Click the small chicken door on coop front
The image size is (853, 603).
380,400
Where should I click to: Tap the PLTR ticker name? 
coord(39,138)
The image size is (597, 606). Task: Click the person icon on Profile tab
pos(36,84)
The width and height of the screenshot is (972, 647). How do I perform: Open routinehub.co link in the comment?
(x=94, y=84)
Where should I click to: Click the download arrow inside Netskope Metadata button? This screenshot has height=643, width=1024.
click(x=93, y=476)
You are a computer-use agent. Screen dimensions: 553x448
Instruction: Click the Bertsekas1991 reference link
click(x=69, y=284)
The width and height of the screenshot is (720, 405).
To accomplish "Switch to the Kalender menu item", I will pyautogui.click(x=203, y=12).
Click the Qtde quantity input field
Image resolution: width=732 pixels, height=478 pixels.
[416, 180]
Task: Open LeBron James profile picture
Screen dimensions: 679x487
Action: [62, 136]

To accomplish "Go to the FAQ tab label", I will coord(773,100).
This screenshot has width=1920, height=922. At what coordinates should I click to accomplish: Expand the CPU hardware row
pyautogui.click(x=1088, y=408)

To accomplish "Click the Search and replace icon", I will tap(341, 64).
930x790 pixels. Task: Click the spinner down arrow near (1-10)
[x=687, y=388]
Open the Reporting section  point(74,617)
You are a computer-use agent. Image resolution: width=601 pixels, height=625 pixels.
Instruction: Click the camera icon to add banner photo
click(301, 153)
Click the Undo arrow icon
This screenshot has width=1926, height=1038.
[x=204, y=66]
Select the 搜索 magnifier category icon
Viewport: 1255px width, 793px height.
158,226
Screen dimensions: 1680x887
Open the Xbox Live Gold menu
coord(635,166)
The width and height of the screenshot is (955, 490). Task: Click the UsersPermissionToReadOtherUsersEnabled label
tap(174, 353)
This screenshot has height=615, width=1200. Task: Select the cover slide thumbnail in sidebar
═══
Which lines in the listing have the string "Select"? Pick them out and copy them.

# PROBLEM SOLUTION
Select the 搜索 magnifier category icon
This screenshot has height=615, width=1200. Task: Select the cover slide thumbnail in sidebar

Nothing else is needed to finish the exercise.